[Start ENTRIES SUPPLIED]

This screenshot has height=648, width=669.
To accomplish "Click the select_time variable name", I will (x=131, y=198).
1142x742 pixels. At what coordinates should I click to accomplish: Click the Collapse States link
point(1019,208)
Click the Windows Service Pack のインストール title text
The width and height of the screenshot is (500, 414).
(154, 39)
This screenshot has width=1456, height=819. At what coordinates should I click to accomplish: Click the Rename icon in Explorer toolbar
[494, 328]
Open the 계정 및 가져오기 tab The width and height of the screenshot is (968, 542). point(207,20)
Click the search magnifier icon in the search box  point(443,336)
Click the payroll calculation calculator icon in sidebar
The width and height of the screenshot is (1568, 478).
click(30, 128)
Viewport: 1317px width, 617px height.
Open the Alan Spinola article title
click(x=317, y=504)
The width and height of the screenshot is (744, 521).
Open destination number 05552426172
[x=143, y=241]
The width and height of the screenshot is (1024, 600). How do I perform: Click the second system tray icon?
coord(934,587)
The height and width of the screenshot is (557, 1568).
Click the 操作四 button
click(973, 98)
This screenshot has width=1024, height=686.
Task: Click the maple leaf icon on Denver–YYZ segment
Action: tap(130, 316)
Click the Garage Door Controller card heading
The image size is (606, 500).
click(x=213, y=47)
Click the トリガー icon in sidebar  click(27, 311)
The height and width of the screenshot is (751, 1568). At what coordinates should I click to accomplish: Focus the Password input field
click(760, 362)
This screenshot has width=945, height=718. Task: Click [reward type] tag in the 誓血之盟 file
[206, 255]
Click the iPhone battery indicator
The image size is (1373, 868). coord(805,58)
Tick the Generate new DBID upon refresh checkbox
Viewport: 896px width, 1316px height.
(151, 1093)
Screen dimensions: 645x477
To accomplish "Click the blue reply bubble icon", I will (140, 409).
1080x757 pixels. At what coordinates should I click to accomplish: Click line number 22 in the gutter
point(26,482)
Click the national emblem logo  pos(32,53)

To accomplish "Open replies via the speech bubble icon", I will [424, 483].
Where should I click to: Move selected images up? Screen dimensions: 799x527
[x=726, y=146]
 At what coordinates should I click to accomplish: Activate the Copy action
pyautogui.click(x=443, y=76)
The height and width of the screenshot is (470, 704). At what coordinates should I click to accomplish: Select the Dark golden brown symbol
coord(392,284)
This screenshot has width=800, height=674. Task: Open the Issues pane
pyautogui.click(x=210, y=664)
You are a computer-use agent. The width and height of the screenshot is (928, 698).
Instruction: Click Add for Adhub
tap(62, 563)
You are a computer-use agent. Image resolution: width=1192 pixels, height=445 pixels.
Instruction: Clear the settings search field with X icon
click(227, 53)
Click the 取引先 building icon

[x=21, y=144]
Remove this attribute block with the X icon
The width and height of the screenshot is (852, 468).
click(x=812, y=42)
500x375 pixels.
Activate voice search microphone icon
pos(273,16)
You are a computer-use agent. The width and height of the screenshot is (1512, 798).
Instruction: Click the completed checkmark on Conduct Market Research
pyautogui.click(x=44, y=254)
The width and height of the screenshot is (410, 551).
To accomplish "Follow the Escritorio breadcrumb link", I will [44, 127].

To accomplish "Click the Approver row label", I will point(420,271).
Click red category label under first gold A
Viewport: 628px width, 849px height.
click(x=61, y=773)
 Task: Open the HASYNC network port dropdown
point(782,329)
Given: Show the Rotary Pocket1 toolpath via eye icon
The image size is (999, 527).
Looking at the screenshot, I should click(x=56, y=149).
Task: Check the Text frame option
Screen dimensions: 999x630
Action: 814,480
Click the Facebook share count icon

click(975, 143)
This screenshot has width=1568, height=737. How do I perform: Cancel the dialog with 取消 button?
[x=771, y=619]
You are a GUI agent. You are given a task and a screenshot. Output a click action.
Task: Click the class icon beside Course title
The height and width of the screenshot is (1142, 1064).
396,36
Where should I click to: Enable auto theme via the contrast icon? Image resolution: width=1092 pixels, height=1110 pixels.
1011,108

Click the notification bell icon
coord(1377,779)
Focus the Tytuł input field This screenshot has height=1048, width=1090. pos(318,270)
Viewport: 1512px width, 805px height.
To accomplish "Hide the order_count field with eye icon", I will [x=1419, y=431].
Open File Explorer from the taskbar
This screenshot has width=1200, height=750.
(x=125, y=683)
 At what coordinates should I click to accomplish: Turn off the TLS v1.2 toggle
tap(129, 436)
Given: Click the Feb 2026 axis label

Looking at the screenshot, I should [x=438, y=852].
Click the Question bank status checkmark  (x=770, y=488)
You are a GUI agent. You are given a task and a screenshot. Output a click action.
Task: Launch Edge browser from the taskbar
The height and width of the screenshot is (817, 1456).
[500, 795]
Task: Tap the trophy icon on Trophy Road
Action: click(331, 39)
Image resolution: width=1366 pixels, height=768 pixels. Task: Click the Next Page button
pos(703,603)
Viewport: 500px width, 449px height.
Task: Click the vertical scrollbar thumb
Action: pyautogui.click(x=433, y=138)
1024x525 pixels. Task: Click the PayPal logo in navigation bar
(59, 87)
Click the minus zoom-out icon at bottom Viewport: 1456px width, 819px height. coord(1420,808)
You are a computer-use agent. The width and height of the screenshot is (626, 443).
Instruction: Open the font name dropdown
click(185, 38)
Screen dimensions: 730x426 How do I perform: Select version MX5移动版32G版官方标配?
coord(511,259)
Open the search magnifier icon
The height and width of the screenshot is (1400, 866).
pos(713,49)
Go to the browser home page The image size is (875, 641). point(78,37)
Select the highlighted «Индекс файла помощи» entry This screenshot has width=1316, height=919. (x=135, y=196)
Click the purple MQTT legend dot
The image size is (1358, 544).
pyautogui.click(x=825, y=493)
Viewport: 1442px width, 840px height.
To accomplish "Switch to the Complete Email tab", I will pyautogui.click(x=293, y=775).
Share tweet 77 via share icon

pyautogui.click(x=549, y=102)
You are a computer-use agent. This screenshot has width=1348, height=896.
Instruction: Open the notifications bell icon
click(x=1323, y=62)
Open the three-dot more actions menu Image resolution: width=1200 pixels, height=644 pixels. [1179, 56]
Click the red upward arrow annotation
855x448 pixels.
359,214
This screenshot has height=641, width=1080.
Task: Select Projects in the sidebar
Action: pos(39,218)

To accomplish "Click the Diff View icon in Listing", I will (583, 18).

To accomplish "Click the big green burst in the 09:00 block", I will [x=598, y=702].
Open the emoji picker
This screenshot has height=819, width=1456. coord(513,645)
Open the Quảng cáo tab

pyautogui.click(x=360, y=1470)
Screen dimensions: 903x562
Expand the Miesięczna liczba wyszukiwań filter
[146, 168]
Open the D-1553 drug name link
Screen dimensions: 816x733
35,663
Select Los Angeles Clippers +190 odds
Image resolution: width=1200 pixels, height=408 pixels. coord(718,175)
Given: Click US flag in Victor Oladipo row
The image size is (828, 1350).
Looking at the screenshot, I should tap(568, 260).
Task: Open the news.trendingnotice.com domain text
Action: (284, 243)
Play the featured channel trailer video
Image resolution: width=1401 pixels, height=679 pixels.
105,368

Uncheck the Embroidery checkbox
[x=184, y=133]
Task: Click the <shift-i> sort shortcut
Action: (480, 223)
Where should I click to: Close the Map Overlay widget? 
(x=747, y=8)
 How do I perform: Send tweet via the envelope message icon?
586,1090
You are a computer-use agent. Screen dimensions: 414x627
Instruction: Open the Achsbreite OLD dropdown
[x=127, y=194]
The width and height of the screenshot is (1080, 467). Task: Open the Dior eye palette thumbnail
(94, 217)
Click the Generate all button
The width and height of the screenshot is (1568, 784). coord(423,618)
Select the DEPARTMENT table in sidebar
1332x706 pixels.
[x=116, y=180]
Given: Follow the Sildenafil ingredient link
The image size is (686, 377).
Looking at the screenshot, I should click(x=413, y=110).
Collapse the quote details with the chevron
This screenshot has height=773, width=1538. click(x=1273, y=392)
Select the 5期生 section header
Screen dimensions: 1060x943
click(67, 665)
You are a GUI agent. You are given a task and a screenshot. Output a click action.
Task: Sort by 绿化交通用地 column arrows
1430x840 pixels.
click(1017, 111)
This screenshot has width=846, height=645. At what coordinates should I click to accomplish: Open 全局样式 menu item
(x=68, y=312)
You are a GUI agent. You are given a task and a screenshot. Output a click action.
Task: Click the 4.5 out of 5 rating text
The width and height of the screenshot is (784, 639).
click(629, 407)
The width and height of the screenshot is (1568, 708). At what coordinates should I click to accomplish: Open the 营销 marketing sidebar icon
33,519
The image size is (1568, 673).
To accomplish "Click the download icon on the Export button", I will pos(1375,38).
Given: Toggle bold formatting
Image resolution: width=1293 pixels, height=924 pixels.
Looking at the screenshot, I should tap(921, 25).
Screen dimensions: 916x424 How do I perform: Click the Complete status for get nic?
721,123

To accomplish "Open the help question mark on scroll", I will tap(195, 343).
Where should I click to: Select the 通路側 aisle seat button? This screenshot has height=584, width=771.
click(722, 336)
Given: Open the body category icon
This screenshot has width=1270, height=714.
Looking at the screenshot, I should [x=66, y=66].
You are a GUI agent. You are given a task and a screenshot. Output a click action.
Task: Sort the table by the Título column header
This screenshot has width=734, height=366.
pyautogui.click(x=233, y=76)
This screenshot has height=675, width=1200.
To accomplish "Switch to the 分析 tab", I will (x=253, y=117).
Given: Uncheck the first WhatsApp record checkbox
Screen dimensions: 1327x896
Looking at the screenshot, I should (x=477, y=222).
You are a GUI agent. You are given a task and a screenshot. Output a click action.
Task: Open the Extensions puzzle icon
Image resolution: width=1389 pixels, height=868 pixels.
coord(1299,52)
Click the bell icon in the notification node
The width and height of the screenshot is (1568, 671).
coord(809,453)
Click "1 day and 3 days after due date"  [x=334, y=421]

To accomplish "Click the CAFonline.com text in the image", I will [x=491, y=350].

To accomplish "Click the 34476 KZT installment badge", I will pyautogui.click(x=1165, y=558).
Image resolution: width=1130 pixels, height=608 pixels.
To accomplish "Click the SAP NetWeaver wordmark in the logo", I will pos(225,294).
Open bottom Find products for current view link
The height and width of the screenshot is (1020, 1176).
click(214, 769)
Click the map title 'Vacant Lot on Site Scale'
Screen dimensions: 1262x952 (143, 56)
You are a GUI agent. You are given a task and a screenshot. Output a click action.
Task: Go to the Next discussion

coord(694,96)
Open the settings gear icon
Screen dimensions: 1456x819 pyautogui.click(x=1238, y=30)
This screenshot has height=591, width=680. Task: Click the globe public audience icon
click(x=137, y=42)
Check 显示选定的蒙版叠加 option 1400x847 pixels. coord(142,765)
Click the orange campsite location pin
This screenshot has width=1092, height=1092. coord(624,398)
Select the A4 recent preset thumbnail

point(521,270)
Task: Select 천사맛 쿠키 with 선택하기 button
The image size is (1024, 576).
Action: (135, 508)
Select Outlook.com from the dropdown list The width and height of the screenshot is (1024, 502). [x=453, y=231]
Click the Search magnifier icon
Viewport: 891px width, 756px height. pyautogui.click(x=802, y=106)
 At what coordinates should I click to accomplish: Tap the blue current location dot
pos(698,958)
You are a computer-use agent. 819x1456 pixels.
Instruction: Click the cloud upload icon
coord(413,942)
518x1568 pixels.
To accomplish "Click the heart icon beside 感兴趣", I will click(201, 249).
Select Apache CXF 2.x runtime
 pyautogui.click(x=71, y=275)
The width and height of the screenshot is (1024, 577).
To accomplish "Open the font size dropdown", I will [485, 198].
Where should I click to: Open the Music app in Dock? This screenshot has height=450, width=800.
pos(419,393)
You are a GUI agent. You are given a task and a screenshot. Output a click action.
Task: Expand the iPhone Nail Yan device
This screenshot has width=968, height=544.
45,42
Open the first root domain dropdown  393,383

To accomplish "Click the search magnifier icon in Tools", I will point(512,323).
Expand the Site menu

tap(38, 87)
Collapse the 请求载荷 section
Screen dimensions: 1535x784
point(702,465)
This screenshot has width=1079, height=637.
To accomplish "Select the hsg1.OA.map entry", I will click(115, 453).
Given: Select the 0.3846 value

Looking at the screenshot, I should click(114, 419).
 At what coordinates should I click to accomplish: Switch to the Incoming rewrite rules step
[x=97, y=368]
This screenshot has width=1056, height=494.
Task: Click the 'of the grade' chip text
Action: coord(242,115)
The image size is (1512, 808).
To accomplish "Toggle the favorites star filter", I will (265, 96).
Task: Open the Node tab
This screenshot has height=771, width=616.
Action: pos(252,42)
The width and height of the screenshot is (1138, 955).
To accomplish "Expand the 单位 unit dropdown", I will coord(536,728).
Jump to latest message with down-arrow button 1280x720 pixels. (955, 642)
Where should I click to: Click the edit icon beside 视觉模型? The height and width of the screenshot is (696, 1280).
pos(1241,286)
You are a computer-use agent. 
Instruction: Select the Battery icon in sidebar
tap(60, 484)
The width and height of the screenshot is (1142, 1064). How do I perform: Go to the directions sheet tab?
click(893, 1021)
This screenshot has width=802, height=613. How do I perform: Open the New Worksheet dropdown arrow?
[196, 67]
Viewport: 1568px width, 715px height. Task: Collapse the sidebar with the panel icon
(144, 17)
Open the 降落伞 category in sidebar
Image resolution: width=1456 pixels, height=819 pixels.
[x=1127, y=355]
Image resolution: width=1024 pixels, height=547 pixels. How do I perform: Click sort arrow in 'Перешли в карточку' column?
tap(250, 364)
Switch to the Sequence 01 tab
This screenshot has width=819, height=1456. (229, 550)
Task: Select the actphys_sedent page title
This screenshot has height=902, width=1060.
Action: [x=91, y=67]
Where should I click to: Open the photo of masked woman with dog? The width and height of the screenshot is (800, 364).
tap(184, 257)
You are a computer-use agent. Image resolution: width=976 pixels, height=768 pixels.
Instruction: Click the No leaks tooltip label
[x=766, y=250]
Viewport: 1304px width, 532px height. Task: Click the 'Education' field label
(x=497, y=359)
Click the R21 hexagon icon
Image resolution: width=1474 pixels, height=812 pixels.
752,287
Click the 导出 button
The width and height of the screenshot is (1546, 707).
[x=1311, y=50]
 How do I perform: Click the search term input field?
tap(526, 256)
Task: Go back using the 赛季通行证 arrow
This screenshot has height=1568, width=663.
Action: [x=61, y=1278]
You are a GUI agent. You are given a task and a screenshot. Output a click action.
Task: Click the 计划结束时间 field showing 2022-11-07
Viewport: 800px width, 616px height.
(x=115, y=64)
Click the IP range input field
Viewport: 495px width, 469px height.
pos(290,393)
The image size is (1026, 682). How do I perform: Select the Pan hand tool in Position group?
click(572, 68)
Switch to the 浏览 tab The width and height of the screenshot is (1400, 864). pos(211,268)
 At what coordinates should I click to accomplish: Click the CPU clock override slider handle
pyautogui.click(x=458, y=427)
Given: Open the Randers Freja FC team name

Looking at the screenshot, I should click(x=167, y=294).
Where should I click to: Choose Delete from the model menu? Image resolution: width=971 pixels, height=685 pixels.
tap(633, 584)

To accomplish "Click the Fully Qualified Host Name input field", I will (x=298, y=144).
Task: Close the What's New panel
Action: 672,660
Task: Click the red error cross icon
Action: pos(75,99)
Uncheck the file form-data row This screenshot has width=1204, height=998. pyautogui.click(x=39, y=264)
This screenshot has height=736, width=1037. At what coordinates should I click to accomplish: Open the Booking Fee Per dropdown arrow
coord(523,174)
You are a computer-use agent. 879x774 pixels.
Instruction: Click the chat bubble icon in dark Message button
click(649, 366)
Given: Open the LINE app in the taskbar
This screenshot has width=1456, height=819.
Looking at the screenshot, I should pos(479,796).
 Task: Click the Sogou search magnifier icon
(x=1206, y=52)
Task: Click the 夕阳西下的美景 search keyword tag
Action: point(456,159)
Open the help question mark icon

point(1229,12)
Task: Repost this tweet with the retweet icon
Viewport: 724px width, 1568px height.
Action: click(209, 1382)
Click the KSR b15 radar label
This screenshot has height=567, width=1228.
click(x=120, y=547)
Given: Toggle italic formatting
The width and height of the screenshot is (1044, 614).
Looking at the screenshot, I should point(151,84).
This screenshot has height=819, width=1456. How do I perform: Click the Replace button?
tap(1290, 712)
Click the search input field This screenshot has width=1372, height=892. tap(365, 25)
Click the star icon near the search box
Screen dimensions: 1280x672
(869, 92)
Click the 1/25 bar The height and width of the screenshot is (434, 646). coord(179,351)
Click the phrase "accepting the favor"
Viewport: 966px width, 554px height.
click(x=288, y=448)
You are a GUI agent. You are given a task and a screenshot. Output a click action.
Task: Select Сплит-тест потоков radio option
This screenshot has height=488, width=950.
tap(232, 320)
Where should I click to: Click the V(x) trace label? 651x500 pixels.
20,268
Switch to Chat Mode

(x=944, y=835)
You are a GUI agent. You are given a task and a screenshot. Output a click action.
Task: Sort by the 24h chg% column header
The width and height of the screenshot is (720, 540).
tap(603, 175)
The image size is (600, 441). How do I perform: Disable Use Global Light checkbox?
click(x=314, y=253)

[End ENTRIES SUPPLIED]

DIRECTIVE ->
Reproduce the data verbatim from the line containing "is (1512, 798)." through the line containing "(x=125, y=683)", including both of those lines.

ANSWER TO THE PROBLEM ->
You are a computer-use agent. The width and height of the screenshot is (1512, 798).
Instruction: Click the completed checkmark on Conduct Market Research
pyautogui.click(x=44, y=254)
The width and height of the screenshot is (410, 551).
To accomplish "Follow the Escritorio breadcrumb link", I will [44, 127].

To accomplish "Click the Approver row label", I will point(420,271).
Click red category label under first gold A
Viewport: 628px width, 849px height.
click(x=61, y=773)
 Task: Open the HASYNC network port dropdown
point(782,329)
Given: Show the Rotary Pocket1 toolpath via eye icon
The image size is (999, 527).
Looking at the screenshot, I should click(x=56, y=149).
Task: Check the Text frame option
Screen dimensions: 999x630
Action: 814,480
Click the Facebook share count icon

click(975, 143)
This screenshot has width=1568, height=737. How do I perform: Cancel the dialog with 取消 button?
[x=771, y=619]
You are a GUI agent. You are given a task and a screenshot. Output a click action.
Task: Click the class icon beside Course title
The height and width of the screenshot is (1142, 1064).
396,36
Where should I click to: Enable auto theme via the contrast icon? Image resolution: width=1092 pixels, height=1110 pixels.
1011,108

Click the notification bell icon
coord(1377,779)
Focus the Tytuł input field This screenshot has height=1048, width=1090. pos(318,270)
Viewport: 1512px width, 805px height.
To accomplish "Hide the order_count field with eye icon", I will [x=1419, y=431].
Open File Explorer from the taskbar
This screenshot has width=1200, height=750.
(x=125, y=683)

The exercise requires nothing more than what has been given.